Africa in the News: U.S.-Africa Summit Highlights; Central African Republic Leaders Step Down as Cease-Fire Falters

Highlights from the U.S.-Africa Leaders Summit

The U.S.-Africa Leaders Summit concluded Wednesday after African and U.S. officials engaged in three days of dialogue and announced billions in public and private sector commitments to enhance trade, investment and security across the continent.

Two key highlights of the summit were 1) the AGOA Forum, where Obama administration officials outlined the government’s comprehensive strategy for extending and updating the Africa Growth and Opportunity Act (AGOA), and 2) the U.S.-Africa Business Forum, where more than $33 billion in business deals were struck  between African and U.S. government and business leaders.

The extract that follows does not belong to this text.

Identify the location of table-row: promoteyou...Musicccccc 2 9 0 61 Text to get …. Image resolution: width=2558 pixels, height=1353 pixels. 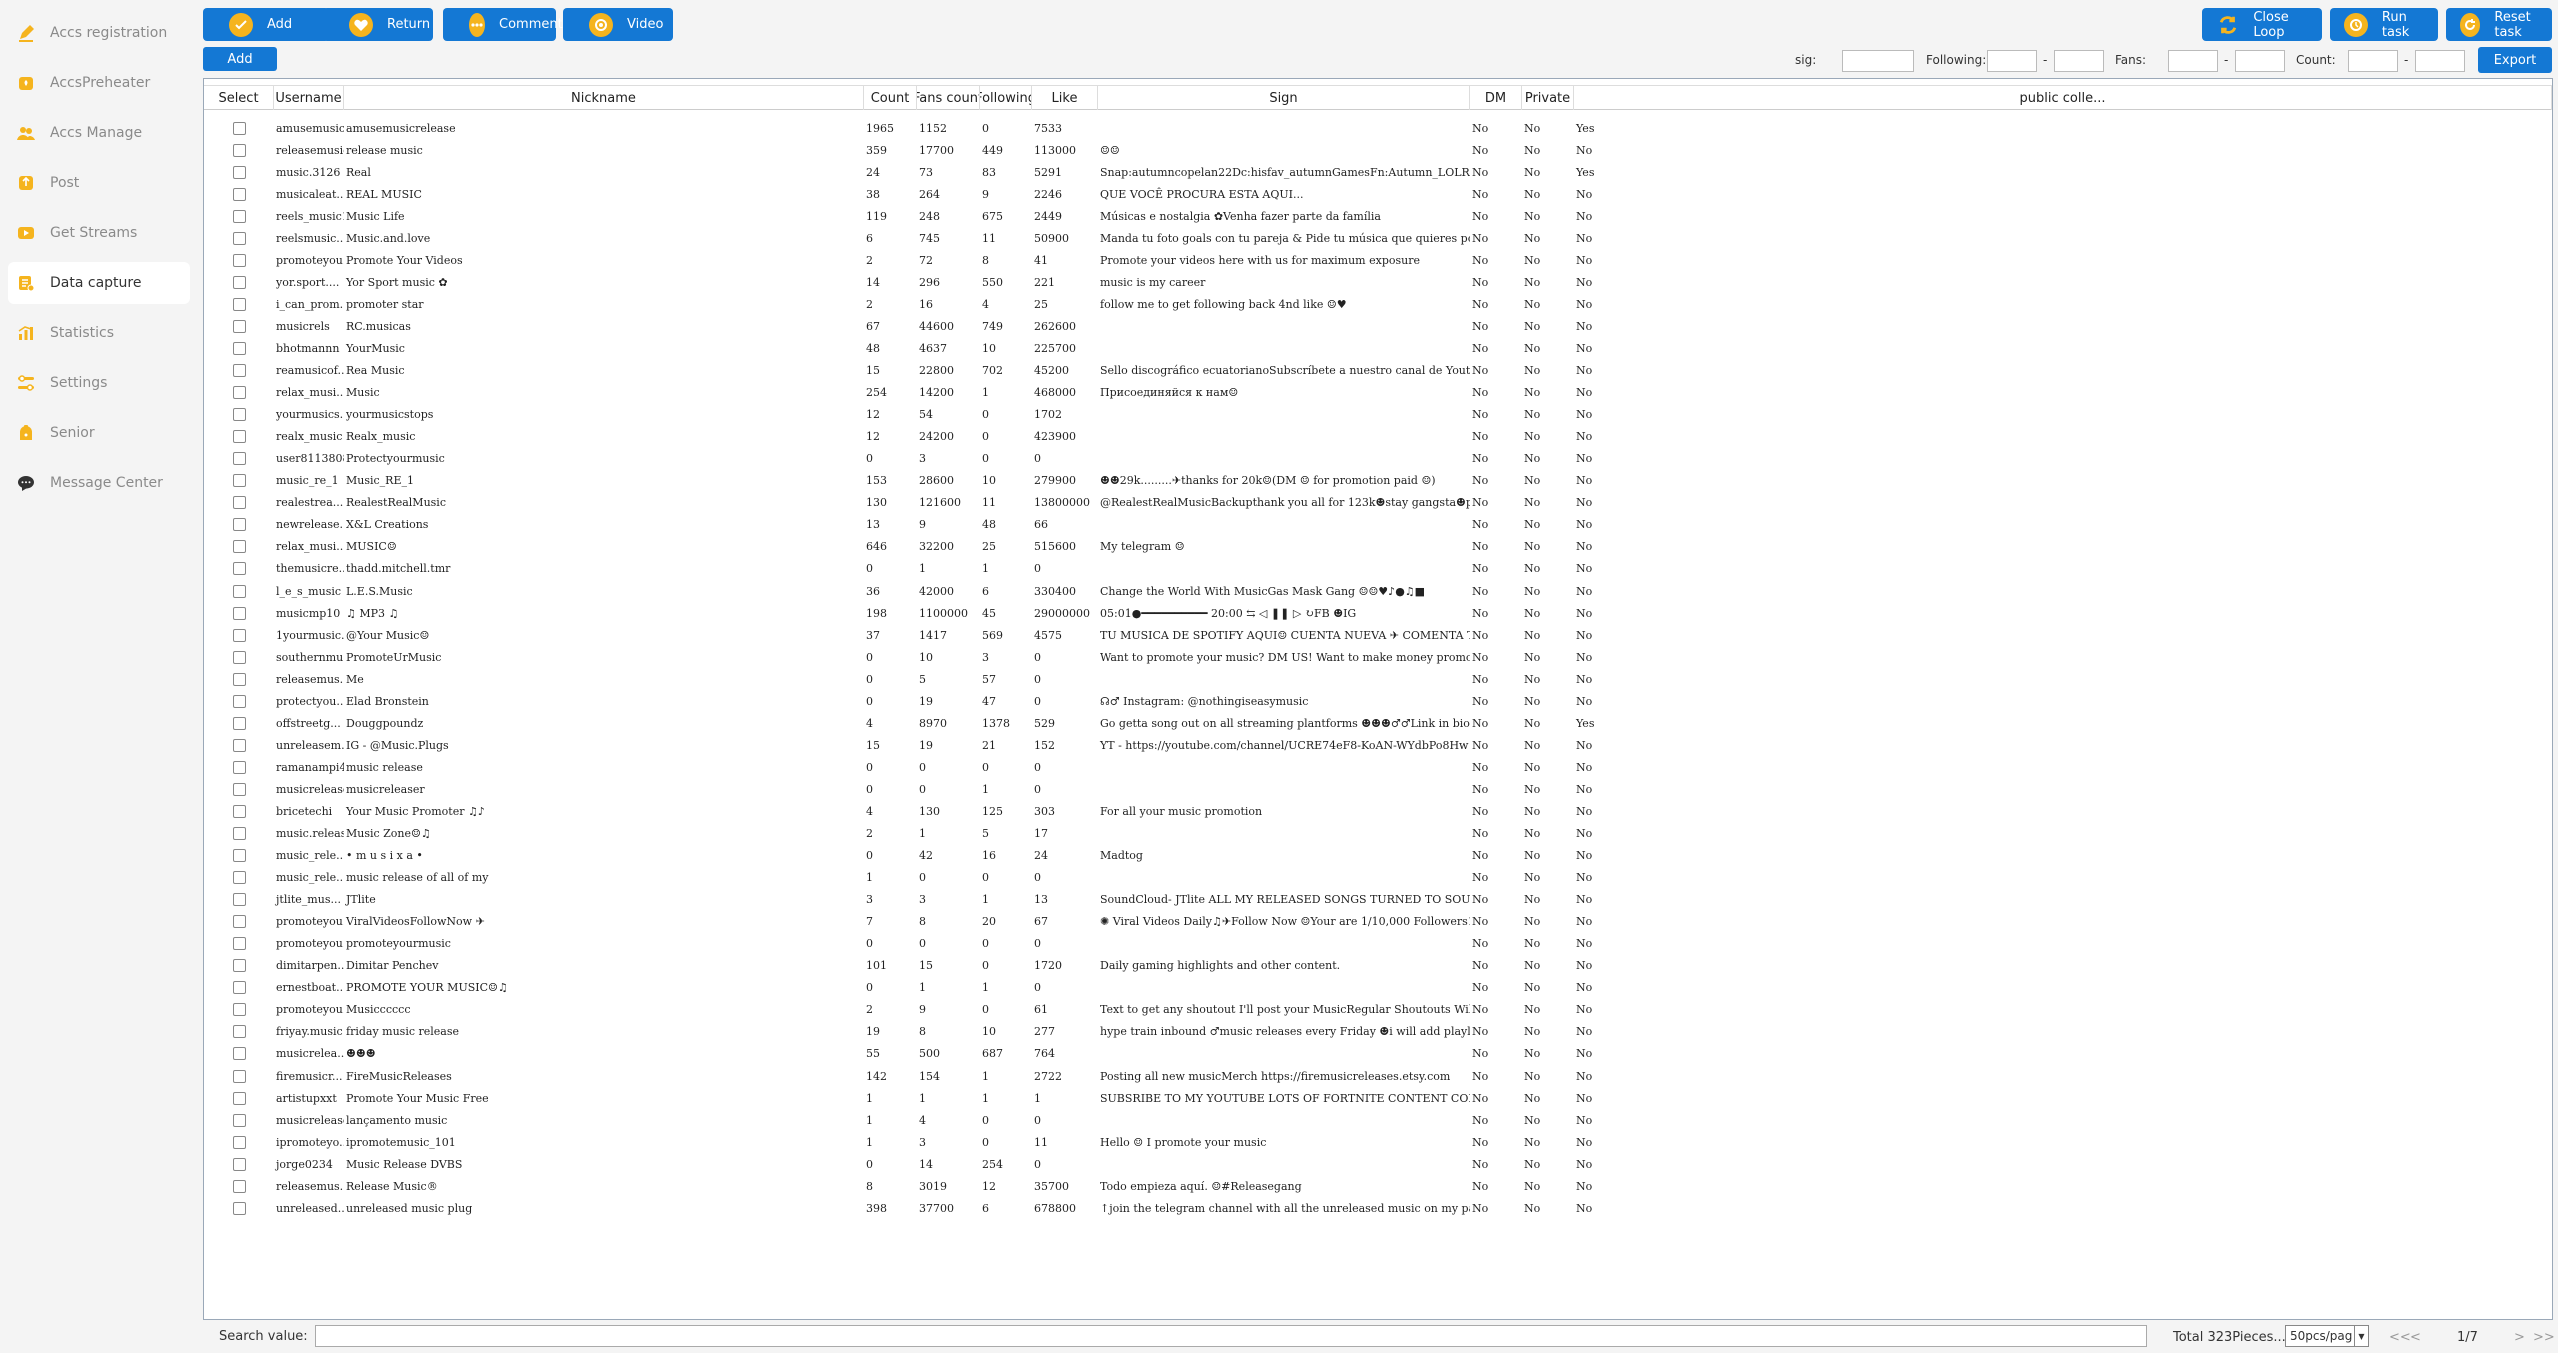
(1378, 1010). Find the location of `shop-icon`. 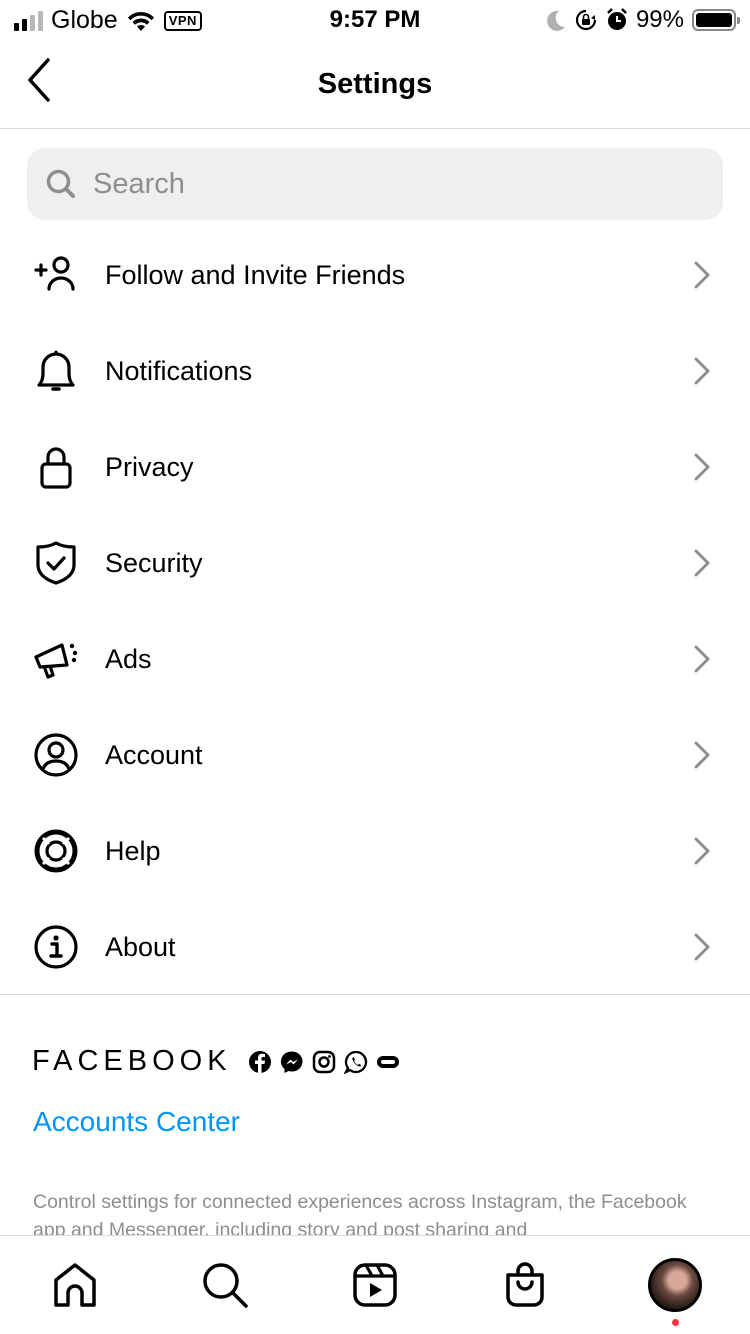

As part of that $33 billion, $12 billion in new funding was committed to the Power Africa Initiative, bringing the total funding for the program to $26 billion. With these new commitments, the Power Africa Initiative will electrify an estimated 60 million households and businesses, nearly tripling its original target. Approximately $5 billion of total Power Africa funding will come from the World Bank, which will begin issuing low-interest credit and loan guarantees to the six Power Africa partner countries (Ethiopia, Ghana, Kenya, Liberia, Nigeria and Tanzania) by the end of the year.

In addition, the other $14 billion announced in private-sector deals were related to aviation, banking, infrastructure and clean, renewable energy development. For instance, Coca-Cola Co. pledged an additional $5 billion in investment to Africa so that its total investments on the continent will reach $17 billion by the end of the decade; General Electric Co. committed $2 billion and plans to double its African workforce by 2018; and Proctor and Gamble announced $300 million toward a new manufacturing plant in Lagos, Nigeria. President Obama also announced $7 billion in new financing to facilitate U.S.-Africa trade and investment under the Doing Business in Africa (DBIA) Campaign and signed an executive order to establish an advisory council to advance and shape the approach of the DBIA campaign.

Furthermore, under the theme of “Investing in the Next Generation,” African leaders announced new initiatives or shared stories of ongoing strategies for promoting economic and leadership opportunities among the youth in their countries. For example, Burkina Faso introduced its new project on youth investment that aims to place 46,800 young men and women in sustainable jobs, while Tanzania committed to implementing a “State House Fellows” program that will train and provide hands-on social and economic development experiences to young Tanzanian leaders. Last week, the U.S. pledged to complement national initiatives by founding four Regional Leadership Centers in Ghana, Kenya, Senegal and South Africa to provide training and professional development opportunities to young African leaders.

In President Obama’s concluding remarks on the summit, he announced that “the U.S.-Africa Leaders Summit will be a recurring event to hold ourselves accountable for our commitments and to sustain our momentum.”

Fragile Cease-Fire Breaks Down in the Central African Republic, and the Prime Minister and Government Step Down in Accordance with Peace Deal Terms

On Tuesday, leaders of the main warring parties in the Central African Republic (CAR)—the ex-Séléka forces and anti-balaka militias—charged one another with breaking the cease-fire signed two weeks ago in Brazzaville, Republic of the Congo. An ex-Séléka spokesperson stated that anti-balaka fighters led attacks against several towns in the northern, predominantly rebel-held, region shortly after the ceasefire was signed on July 23, 2014. However, reports that ex-Séléka forces have violated the agreement also surfaced: Earlier in the week, troops of the French-led Operation Sangaris were attacked by ex-Séléka forces in the northern city of Batangafo. Two African Union peacekeeping soldiers and two ex-Séléka fighters were killed during the attack.

The CAR’s Prime Minister André Nzapayeké and 20 government ministers stepped down in compliance with the terms of the July 23 peace deal on Tuesday as well. Interim President Catherine Samba-Panza, who retained her position, said that the resignations of the government officials were accepted in order to “make her government more inclusive.” Although a new prime minister has yet to be named, Chatham House Associate Fellow Paul Melly speculates that Karim Mekaswa, a senior official for a former prime minister from the south, is a likely candidate considering that he is Muslim—and therefore a member of the religious minority in the CAR—yet “is not from the world of the rebel movements” and “is not only a technocrat but also someone who has been involved in politics and government for a long time.”